Krzyż Solidarności miałby być przyznawany osobom wybitnie zasłużonym dla ruchu „S”. Tych zasłużonych wskazywałby 10-osobowy komitet z Wałęsą jako pierwszym odznaczonym na czele. Członkowie komitetu byliby powoływani na wniosek władz NSZZ „S”. Związek mógłby też występować z inicjatywą przyznania krzyża. – To nieładnie, że nie zapoznano nas z tymi propozycjami wcześniej – mówi bliski współpracownik Janusza Śniadka, przewodniczącego „S”. – Projekt ustawy uzyskaliśmy z trzeciej ręki po dwóch dniach starań.
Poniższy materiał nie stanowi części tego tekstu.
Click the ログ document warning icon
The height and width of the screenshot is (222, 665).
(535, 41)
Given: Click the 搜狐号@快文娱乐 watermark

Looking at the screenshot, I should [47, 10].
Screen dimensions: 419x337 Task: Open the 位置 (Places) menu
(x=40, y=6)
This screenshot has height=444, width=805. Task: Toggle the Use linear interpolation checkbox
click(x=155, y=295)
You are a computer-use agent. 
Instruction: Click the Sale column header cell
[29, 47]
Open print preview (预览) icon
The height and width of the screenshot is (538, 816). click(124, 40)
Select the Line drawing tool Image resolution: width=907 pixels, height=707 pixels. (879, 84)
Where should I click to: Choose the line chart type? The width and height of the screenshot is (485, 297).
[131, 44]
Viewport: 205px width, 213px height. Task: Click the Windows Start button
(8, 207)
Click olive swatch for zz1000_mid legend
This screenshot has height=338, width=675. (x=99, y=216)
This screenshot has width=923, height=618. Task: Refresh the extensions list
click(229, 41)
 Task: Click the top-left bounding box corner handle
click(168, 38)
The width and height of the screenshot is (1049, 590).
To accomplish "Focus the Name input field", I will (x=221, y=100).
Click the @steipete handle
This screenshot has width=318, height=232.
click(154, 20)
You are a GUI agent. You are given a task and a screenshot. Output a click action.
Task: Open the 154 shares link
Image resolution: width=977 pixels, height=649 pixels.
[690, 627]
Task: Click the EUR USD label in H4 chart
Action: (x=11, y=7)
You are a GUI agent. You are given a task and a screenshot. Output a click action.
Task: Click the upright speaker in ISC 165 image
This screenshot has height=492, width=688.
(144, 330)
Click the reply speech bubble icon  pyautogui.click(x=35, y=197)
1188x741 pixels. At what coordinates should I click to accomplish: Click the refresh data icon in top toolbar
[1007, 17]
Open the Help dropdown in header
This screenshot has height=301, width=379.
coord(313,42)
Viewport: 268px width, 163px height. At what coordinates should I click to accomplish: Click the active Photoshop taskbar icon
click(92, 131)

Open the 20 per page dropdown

Jednak nie chodzi tylko o savoir-vivre. – Ważniejsze dla nas – mówi sam Śniadek – byłyby gesty nie adresowane tylko do elit, bez względu na to, jak są one zasłużone. Wyszliśmy z propozycją, by, zanim się zaczniemy odznaczać, ustanowić 31 sierpnia świętem państwowym, choć niekoniecznie dniem wolnym od pracy.

Przewodniczący „S” podobno sygnalizował Lechowi Wałęsie brak entuzjazmu do pomysłu z krzyżem. Jest też świadom antagonizmów, jakie dzielą bohaterów Sierpnia 1980, czyli potencjalnych kandydatów do odznaczenia. Boi się, że powstanie jeszcze jedna okazja do swarów. – Odium kłótni, komu się Krzyż Solidarności należy, a komu nie, spadnie na Solidarność – powiada.

Notabene prezydencki projekt przewiduje możliwość pozbawiania krzyża „w razie stwierdzenia, że jego nadanie nastąpiło w wyniku wprowadzenia w błąd lub gdy wyróżniony dopuścił się czynu, wskutek którego okazał się niegodny”.

W Sejmie od kilku miesięcy leży też przygotowany przez PiS projekt orderu „S”.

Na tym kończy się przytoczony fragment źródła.